Diplomasi SBY soal TKI Paling Lemah

Perlindungan TKI
Laporan wartawan KOMPAS.com Caroline Damanik
Sabtu, 20 November 2010 | 10:17 WIB


UMGAPRES/ABROR RIZKI 
President Susilo Bambang Yudhoyono



JAKARTA, KOMPAS.com — Dibandingkan dengan presiden lainnya pascareformasi, Presiden Susilo Bambang Yudhoyono dinilai sebagai presiden dengan kebijakan diplomasi yang paling lemah terkait perlindungan tenaga kerja Indonesia di luar negeri.

Hal ini disampaikan oleh Direktur Eksekutif Migrant Care Anis Hidayat dalam diskusi mingguan Polemik bertajuk "Pahlawan Devisa yang Tersiksa" di Warung Daun Cikini, Sabtu (20/11/2010).
Anis menilai situasi diplomasi terkait perlindungan tenaga kerja Indonesia (TKI) saat ini bersifat extraordinary. Makin banyak TKI yang divonis mati oleh penegak hukum negara tujuan pengiriman TKI di masa pemerintahan SBY.

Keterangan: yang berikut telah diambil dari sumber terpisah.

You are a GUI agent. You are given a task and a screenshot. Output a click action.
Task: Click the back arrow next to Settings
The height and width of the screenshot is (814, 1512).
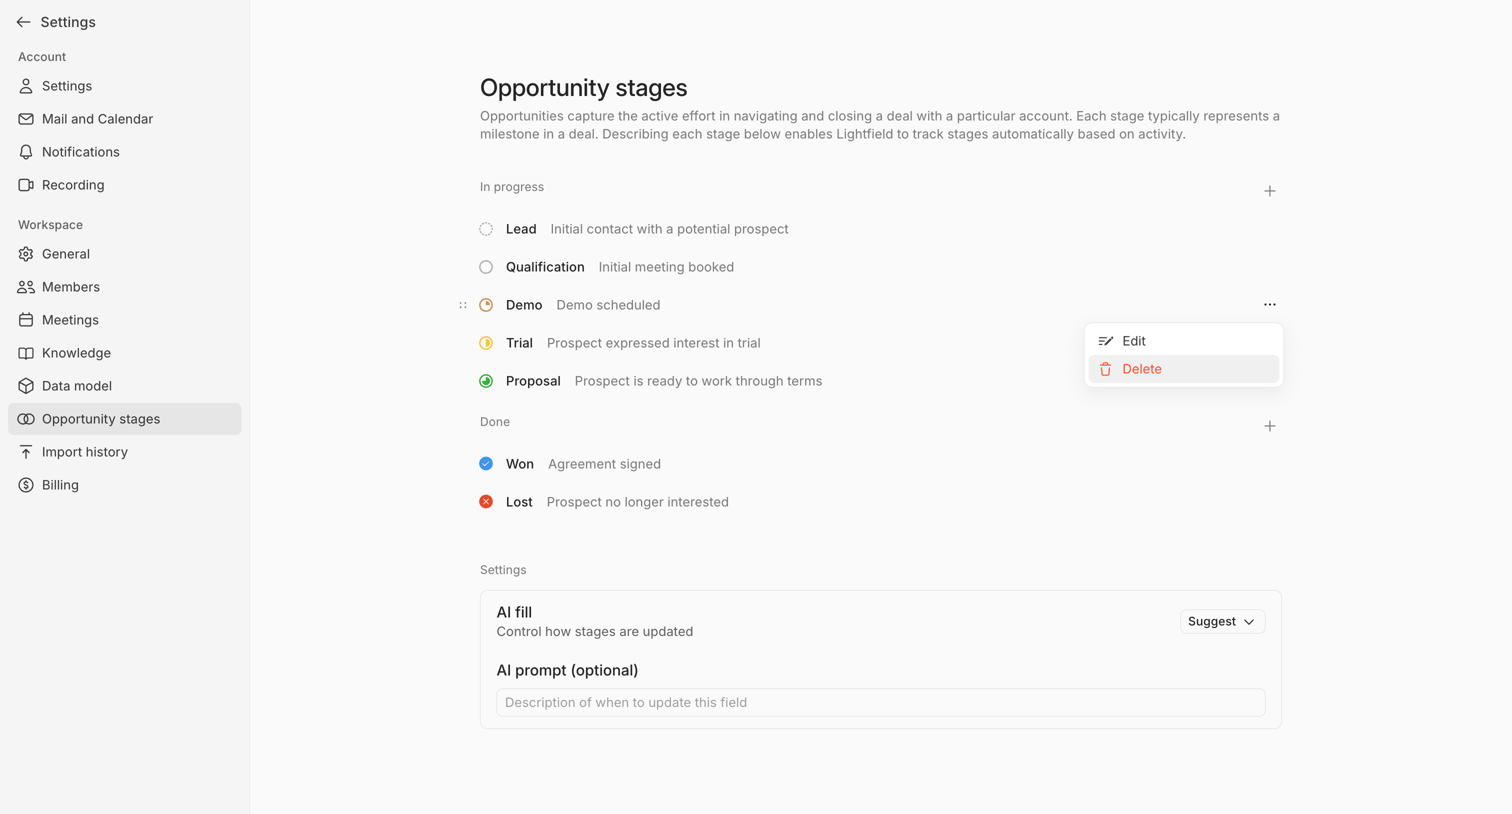(x=23, y=22)
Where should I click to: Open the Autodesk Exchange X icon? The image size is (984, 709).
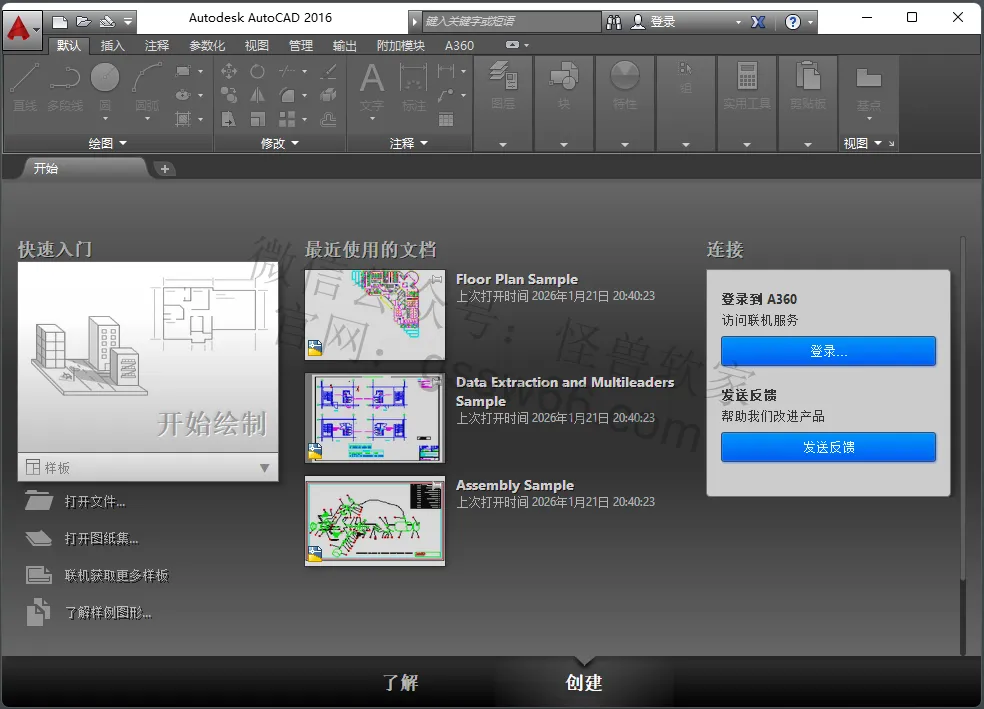click(x=758, y=22)
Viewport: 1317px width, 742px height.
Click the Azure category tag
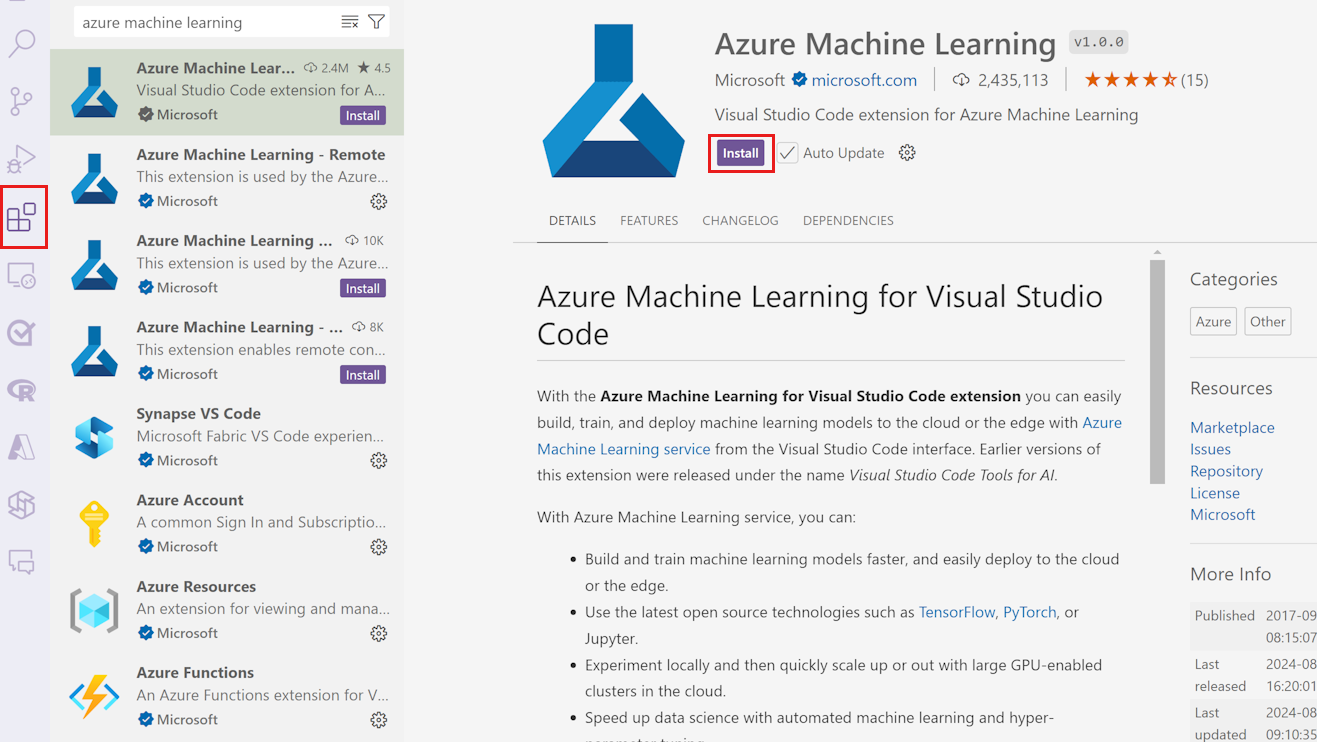pyautogui.click(x=1212, y=321)
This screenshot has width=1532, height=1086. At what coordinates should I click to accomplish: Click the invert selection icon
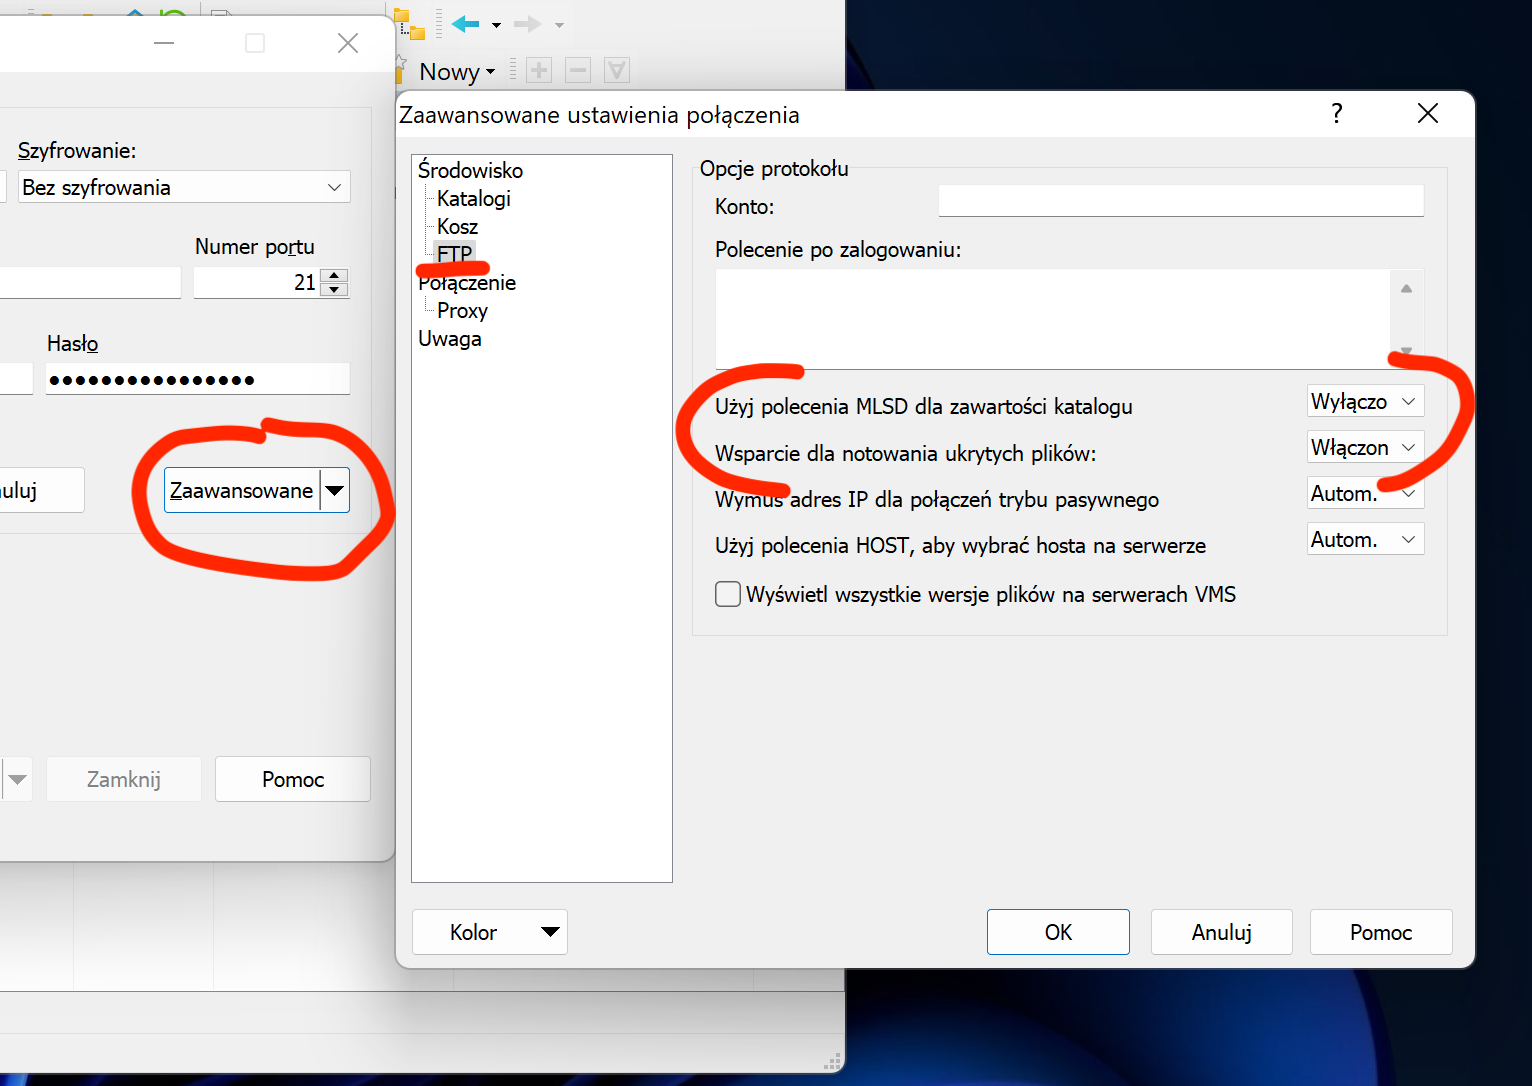pos(617,71)
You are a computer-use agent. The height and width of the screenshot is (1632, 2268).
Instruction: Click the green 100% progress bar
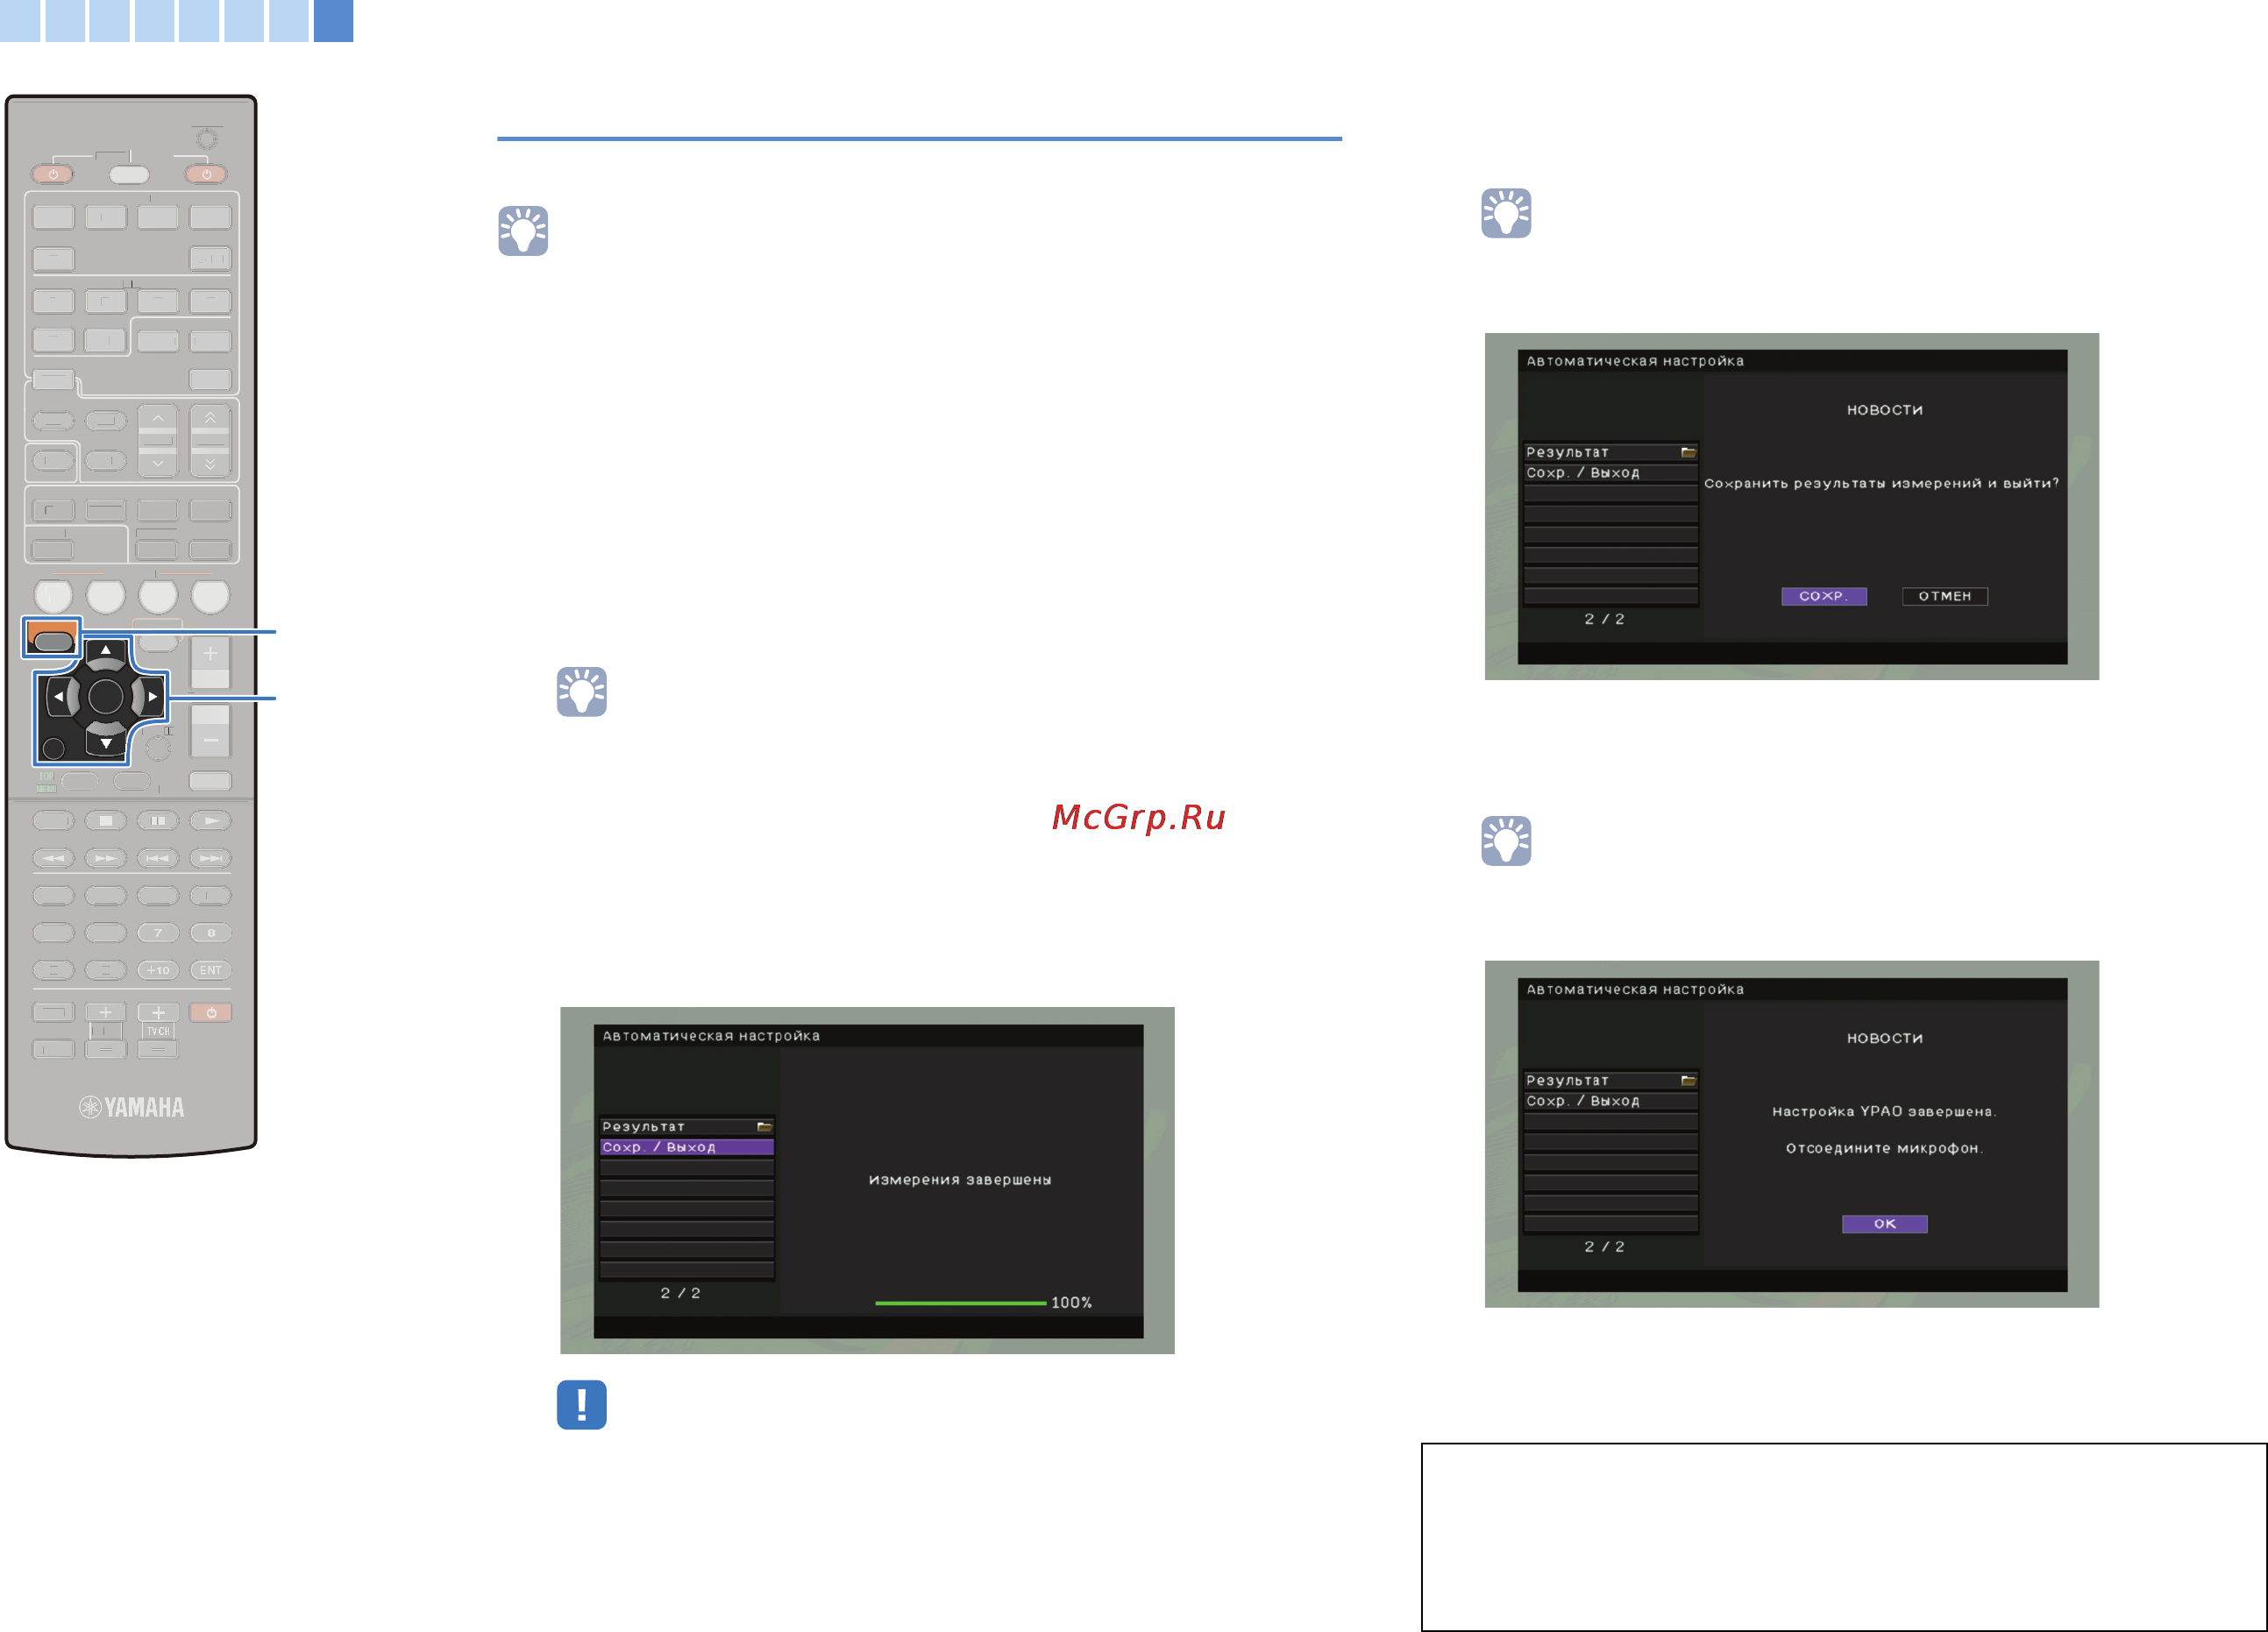coord(960,1303)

"Tiga TKI divonis tetap oleh Mahkamah Agung Malaysia dengan hukuman mati, karena presiden kita jawara dalam bertahan, makanya saya tak tahu. Padahal, diplomasi TKI dari presiden itu penting sekali," ungkapnya.
Meski juga masih ada kelemahan di sana-sini, tetapi Anis memuji perhatian penuh mantan Presiden Abdurrahman Wahid dan Megawati Soekarnoputri. Keduanya dinilai sangat memerhatikan nasib para TKI yang menghadapi persoalan hukum.

Gus Dur, lanjutnya, bertindak cepat ketika Siti Zainab, TKI asal Madura, menghadapi ancaman hukuman mati. "Gus Dur langsung menghubungi Raja Fahd di Arab sehingga ditunda vonis hukuman matinya," katanya.
Sementara itu, Megawati memberikan perhatiannya dengan mengundang Nirmala Bonat, TKI asal Nusa Tenggara Timur, dan keluarganya ke Istana Negara ketika menghadapi persoalan hukum.

Sementara pada masa SBY, lanjutnya, makin banyak korban. Saat ini saja, dua TKI sudah dieksekusi mati di Mesir dan Arab Saudi. Seorang TKI lagi tengah menunggu eksekusi mati di Arab Saudi. Migrant Care mencatat, ada 5.636 kasus kekerasan dan pelecehan seksual kepada para TKI di luar negeri. "Ini yang terpantau saja ya. Yang lain, kita belum tahu," tandasnya.